What to do ▸ Entries in the following listing are to be copied exactly as they stand.

Provided records ▸
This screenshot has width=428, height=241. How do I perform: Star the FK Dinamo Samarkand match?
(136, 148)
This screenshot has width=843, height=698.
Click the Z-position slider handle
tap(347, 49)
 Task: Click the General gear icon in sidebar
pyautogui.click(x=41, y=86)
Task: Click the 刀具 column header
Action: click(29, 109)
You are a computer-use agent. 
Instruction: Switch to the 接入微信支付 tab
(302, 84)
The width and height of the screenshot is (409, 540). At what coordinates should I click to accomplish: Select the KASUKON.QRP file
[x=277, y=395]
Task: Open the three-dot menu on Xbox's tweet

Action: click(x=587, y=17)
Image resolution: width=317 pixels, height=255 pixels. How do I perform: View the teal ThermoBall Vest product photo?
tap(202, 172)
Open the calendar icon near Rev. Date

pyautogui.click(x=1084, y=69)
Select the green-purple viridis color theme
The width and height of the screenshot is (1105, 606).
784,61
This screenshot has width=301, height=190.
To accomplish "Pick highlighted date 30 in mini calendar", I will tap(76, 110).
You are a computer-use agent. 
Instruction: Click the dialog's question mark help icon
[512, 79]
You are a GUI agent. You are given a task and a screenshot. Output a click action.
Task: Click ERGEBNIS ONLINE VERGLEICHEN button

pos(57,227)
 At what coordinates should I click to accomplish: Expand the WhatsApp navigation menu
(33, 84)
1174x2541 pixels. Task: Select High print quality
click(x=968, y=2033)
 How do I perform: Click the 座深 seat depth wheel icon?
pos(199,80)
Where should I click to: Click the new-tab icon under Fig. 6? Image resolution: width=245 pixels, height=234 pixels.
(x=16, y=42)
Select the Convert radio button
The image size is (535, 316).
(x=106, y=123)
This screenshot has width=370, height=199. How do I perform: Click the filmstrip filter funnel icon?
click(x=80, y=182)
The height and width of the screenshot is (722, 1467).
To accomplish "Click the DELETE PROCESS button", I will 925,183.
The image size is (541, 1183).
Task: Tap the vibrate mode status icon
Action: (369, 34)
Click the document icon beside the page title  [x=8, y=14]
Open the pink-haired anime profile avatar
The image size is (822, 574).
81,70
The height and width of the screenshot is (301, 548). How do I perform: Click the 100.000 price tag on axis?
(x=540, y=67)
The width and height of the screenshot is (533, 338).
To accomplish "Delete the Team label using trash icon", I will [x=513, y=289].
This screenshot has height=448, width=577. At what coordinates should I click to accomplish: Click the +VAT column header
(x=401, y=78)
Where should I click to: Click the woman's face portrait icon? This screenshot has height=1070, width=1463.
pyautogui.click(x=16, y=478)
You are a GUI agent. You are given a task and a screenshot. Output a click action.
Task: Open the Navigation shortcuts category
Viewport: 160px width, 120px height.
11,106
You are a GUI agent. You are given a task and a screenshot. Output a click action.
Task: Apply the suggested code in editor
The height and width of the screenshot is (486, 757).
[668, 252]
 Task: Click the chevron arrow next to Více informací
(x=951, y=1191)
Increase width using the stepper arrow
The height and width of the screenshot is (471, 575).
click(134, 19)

Result for this task ▸
This screenshot has width=428, height=241. How do I perform: Star the FK Dinamo Samarkand match?
(136, 148)
This screenshot has width=843, height=698.
Click the Z-position slider handle
tap(347, 49)
 Task: Click the General gear icon in sidebar
pyautogui.click(x=41, y=86)
Task: Click the 刀具 column header
Action: click(29, 109)
You are a computer-use agent. 
Instruction: Switch to the 接入微信支付 tab
(302, 84)
The width and height of the screenshot is (409, 540). At what coordinates should I click to accomplish: Select the KASUKON.QRP file
[x=277, y=395]
Task: Open the three-dot menu on Xbox's tweet

Action: click(x=587, y=17)
Image resolution: width=317 pixels, height=255 pixels. How do I perform: View the teal ThermoBall Vest product photo?
tap(202, 172)
Open the calendar icon near Rev. Date

pyautogui.click(x=1084, y=69)
Select the green-purple viridis color theme
The width and height of the screenshot is (1105, 606).
784,61
This screenshot has width=301, height=190.
To accomplish "Pick highlighted date 30 in mini calendar", I will tap(76, 110).
You are a computer-use agent. 
Instruction: Click the dialog's question mark help icon
[512, 79]
You are a GUI agent. You are given a task and a screenshot. Output a click action.
Task: Click ERGEBNIS ONLINE VERGLEICHEN button

pos(57,227)
 At what coordinates should I click to accomplish: Expand the WhatsApp navigation menu
(33, 84)
1174x2541 pixels. Task: Select High print quality
click(x=968, y=2033)
 How do I perform: Click the 座深 seat depth wheel icon?
pos(199,80)
Where should I click to: Click the new-tab icon under Fig. 6? Image resolution: width=245 pixels, height=234 pixels.
(x=16, y=42)
Select the Convert radio button
The image size is (535, 316).
(x=106, y=123)
This screenshot has width=370, height=199. How do I perform: Click the filmstrip filter funnel icon?
click(x=80, y=182)
The height and width of the screenshot is (722, 1467).
To accomplish "Click the DELETE PROCESS button", I will 925,183.
The image size is (541, 1183).
Task: Tap the vibrate mode status icon
Action: (369, 34)
Click the document icon beside the page title  [x=8, y=14]
Open the pink-haired anime profile avatar
The image size is (822, 574).
81,70
The height and width of the screenshot is (301, 548). How do I perform: Click the 100.000 price tag on axis?
(x=540, y=67)
The width and height of the screenshot is (533, 338).
To accomplish "Delete the Team label using trash icon", I will [x=513, y=289].
This screenshot has height=448, width=577. At what coordinates should I click to accomplish: Click the +VAT column header
(x=401, y=78)
Where should I click to: Click the woman's face portrait icon? This screenshot has height=1070, width=1463.
pyautogui.click(x=16, y=478)
You are a GUI agent. You are given a task and a screenshot. Output a click action.
Task: Open the Navigation shortcuts category
Viewport: 160px width, 120px height.
11,106
You are a GUI agent. You are given a task and a screenshot. Output a click action.
Task: Apply the suggested code in editor
The height and width of the screenshot is (486, 757).
[668, 252]
 Task: Click the chevron arrow next to Více informací
(x=951, y=1191)
Increase width using the stepper arrow
The height and width of the screenshot is (471, 575).
click(134, 19)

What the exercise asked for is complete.